The ancients were clear about it. Whatever is not real, historical, is fictitious, from the Latin word fictio, and ultimately fingere, to contrive, to form.
History is shaped by the forces of history. Fiction is shaped by its author. In one we are passive, in the other active, storytellers, shapers of the narrative around us.
But fiction was never understood to be a lie. Fingere shares no etymological DNA with mentior, to lie.
To form a story, to craft a world of sounds and words, is not to offer opposition to reality, to history, but to enlarge them.
Mythology is enlargement. Allegory is enlargment. Poetry is enlargement. To extend the demands of truth onto fingere is to make a profound category error.
‘Based on a true story’. As though all other stories are based on… on what exactly? On imagination? A figment of the imagination, another blessed cousin of fingere, the word figment. And what about imagination? Isn’t the act of imagining, of projecting, of taking the raw light and shaping it into an image, a nugget of enlarged life, a personal commentary on personal or social history, or both?
Stories based on true stories are a limited enlargement capacity compared to other types of narratives. A study of the Iliad, for instance, as a narrative based on a true piece of epic poetry, tells us a lot about the Iliad, everything à la limite.

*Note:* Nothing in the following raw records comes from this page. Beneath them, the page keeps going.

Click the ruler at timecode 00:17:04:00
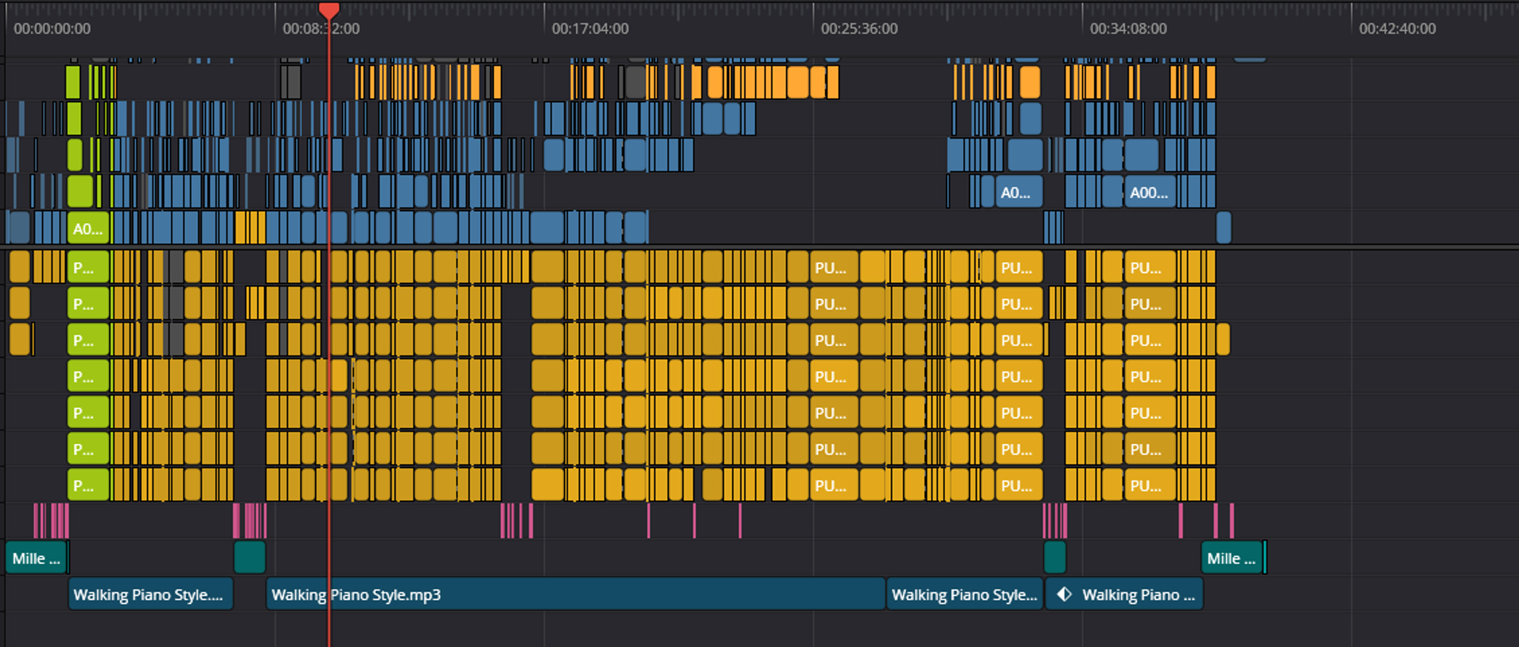1519x647 pixels. point(590,28)
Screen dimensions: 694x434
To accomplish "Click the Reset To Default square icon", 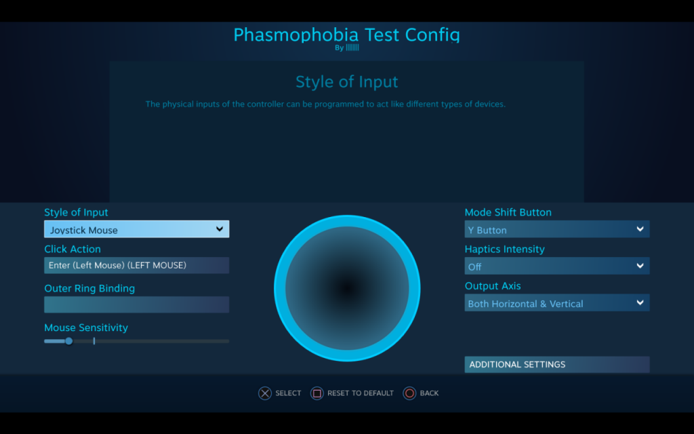I will pyautogui.click(x=317, y=393).
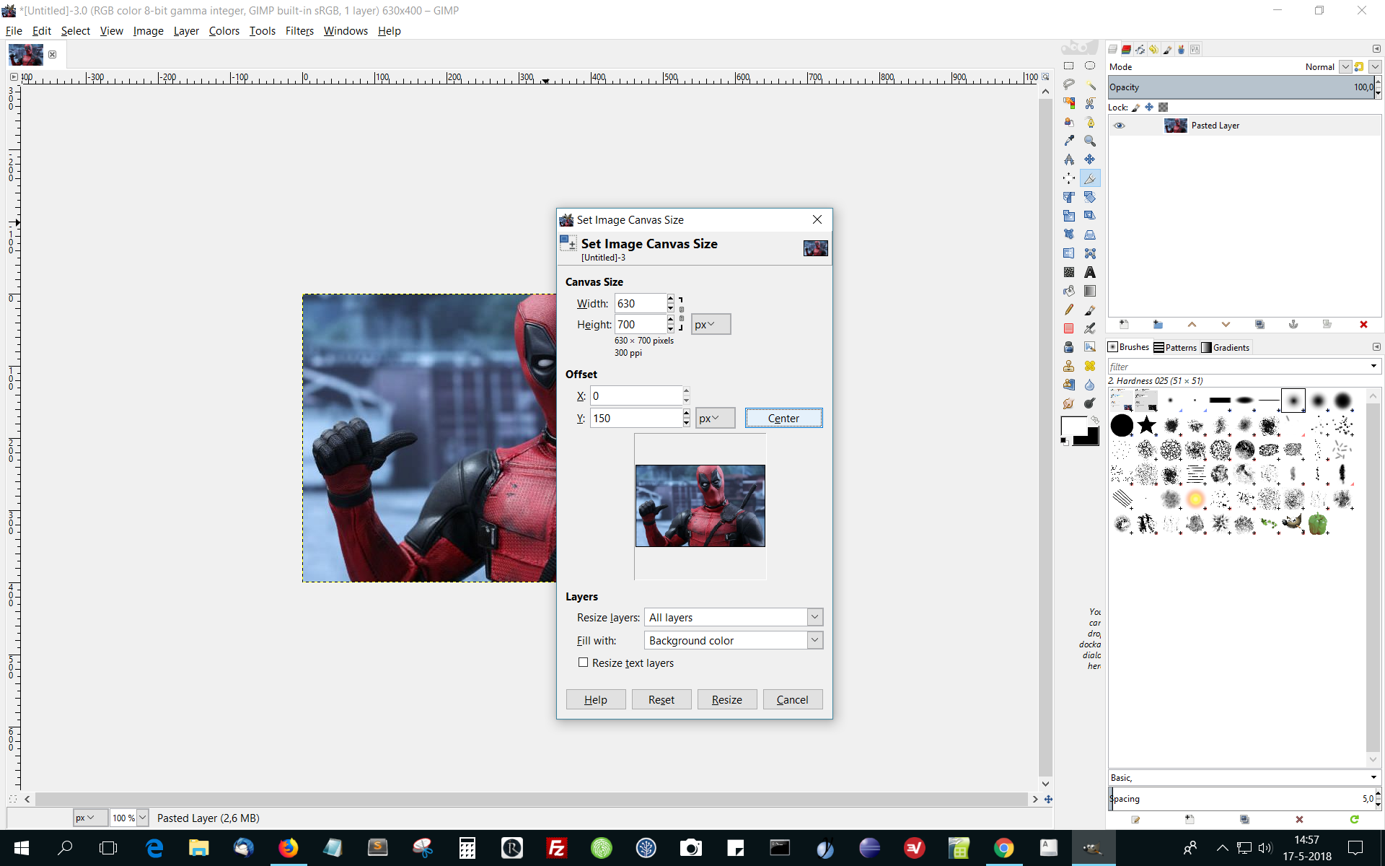
Task: Toggle the width-height chain link
Action: click(682, 314)
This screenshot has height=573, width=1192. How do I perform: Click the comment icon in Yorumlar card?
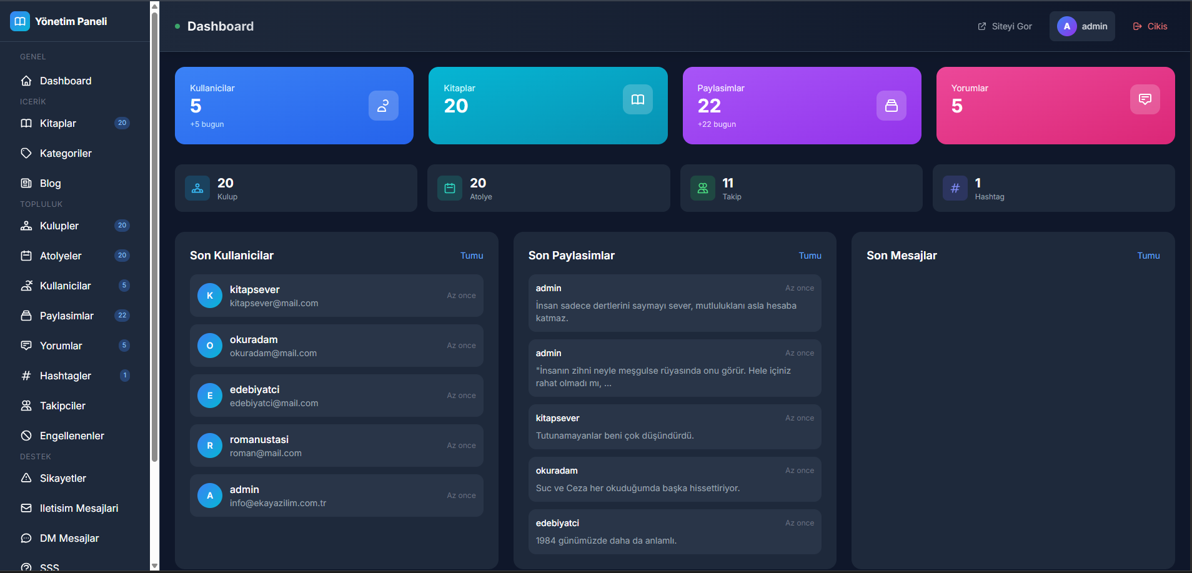(1145, 99)
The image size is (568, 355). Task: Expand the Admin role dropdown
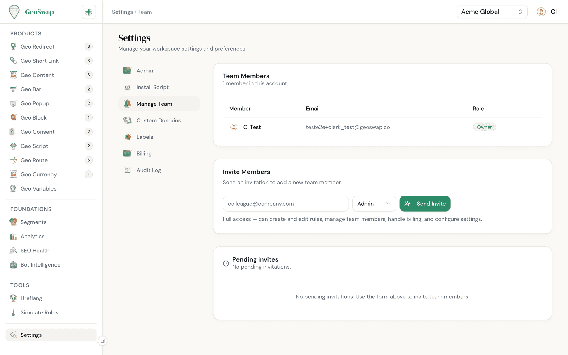[374, 204]
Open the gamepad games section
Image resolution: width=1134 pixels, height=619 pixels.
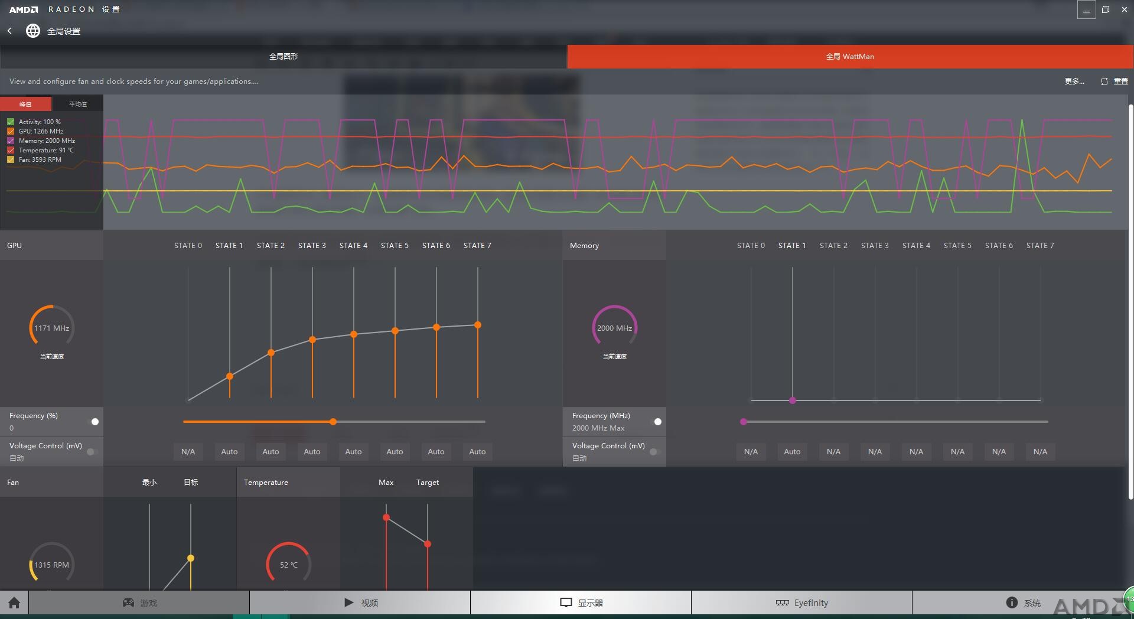click(x=128, y=602)
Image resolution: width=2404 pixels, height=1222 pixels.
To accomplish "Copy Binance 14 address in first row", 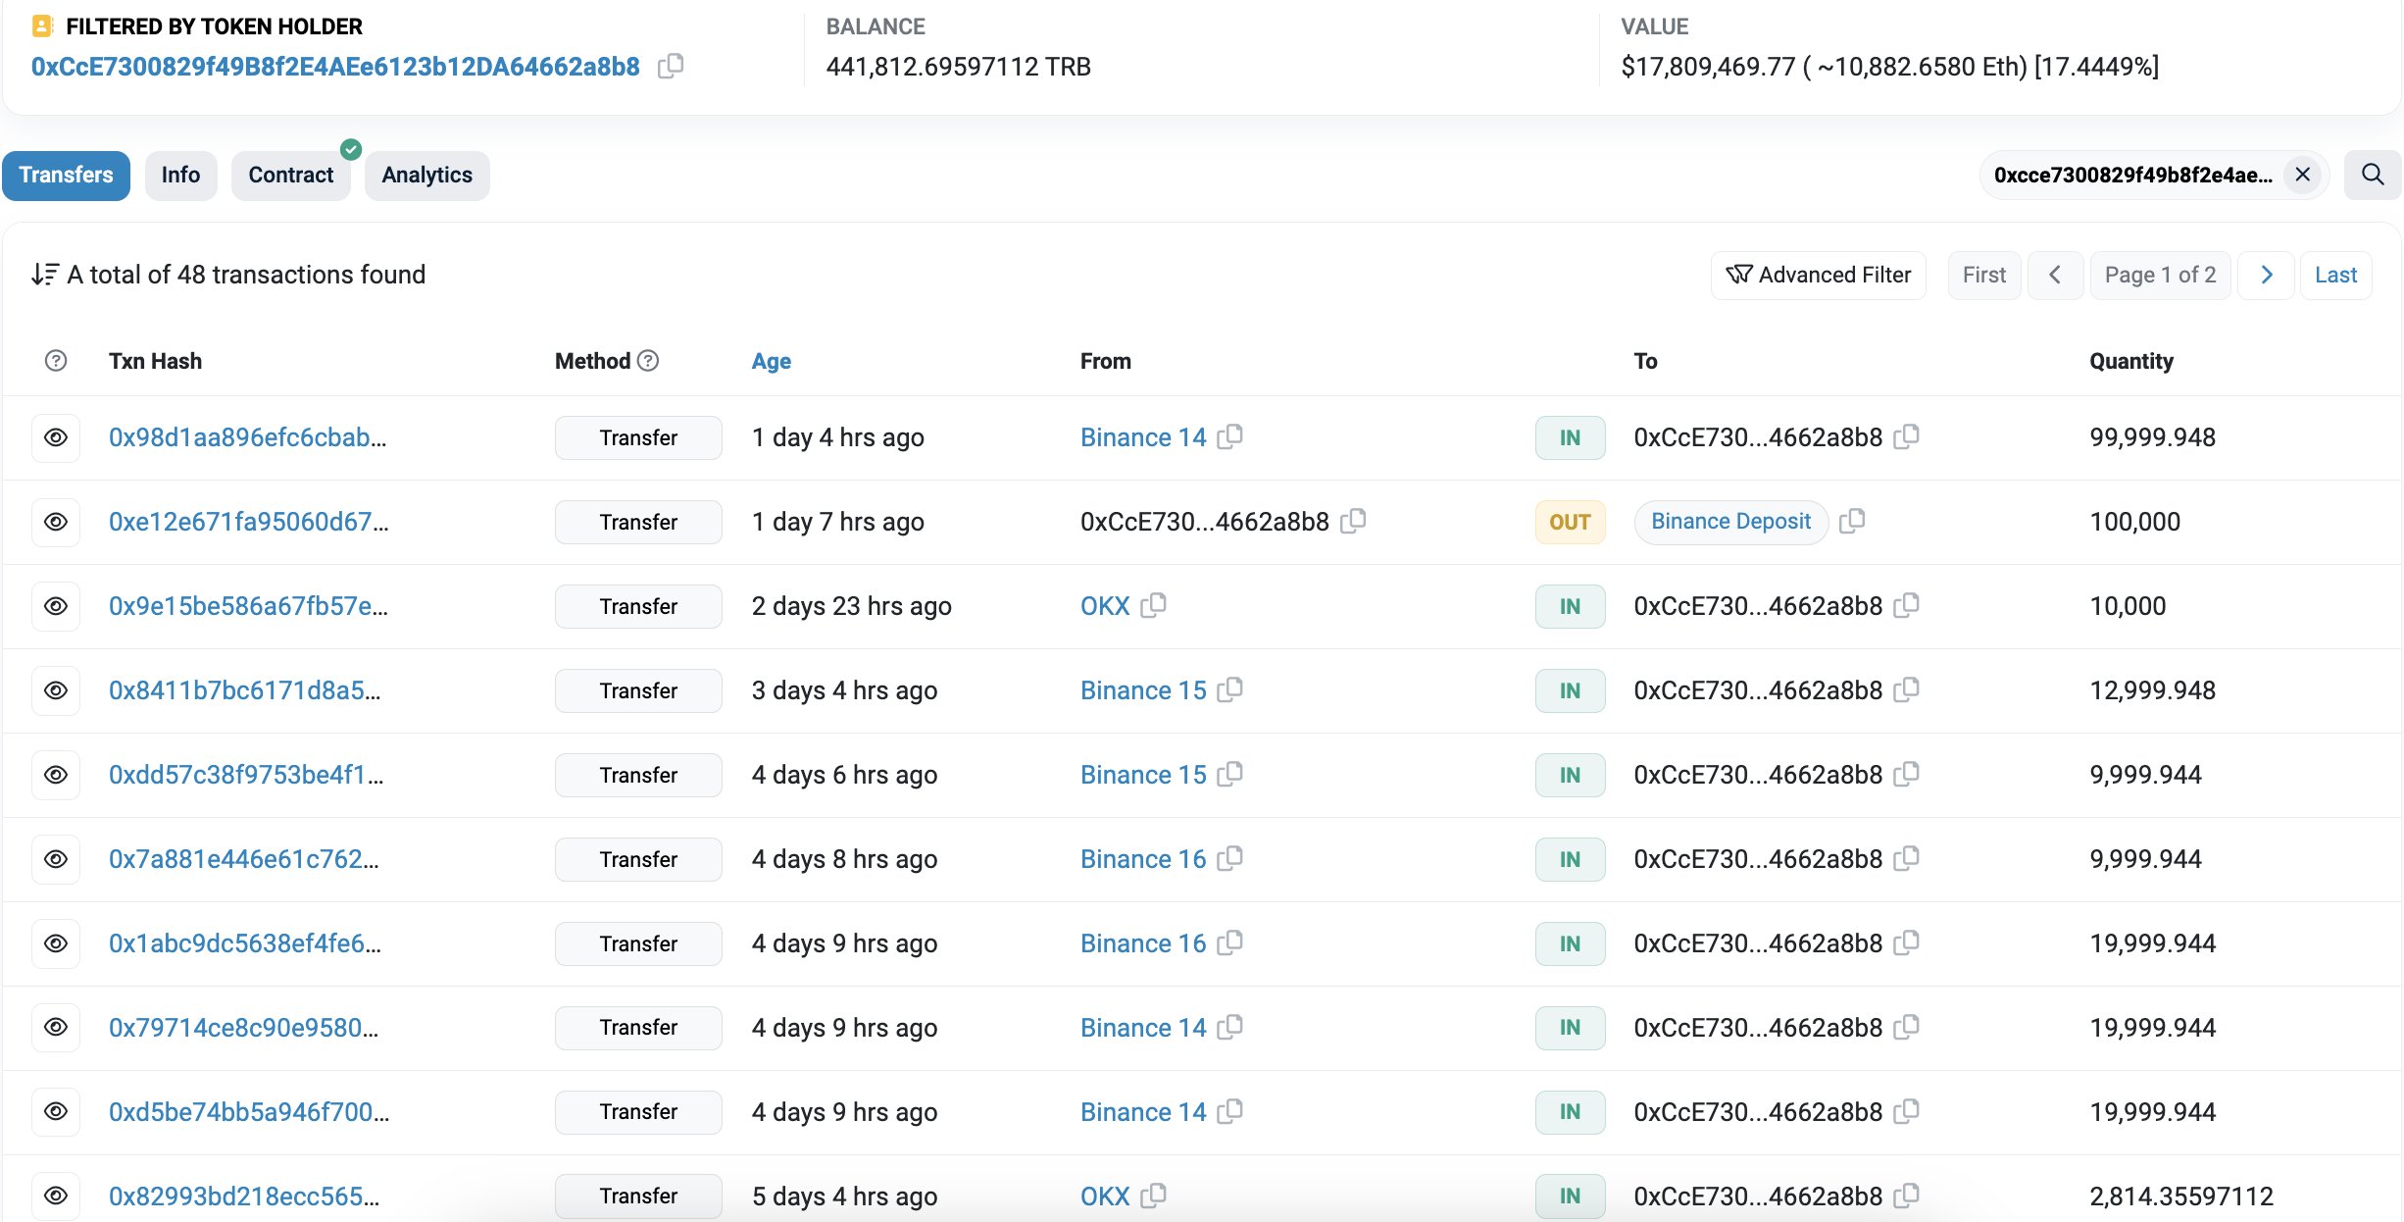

The Iliad, however, pure fiction and pure contrivance, tells us a great deal about everything, about the human condition, the desires pulsating in all of us, about conflict and about forgiveness. It is a work of enlargement precisely because it is, as the Romans and those after them, including us, might say, fictio. Ok, I concede that the Romans thought the Trojan War wasn’t fiction, but you get my point.
To achieve fictional mastery is to create a universe which simultaneously points to itself and to what lies outside of itself. To what suffices for its own deployment, and to what transcends it. Unreality becoming more real than the reality it otherwise purports to reflect and represent.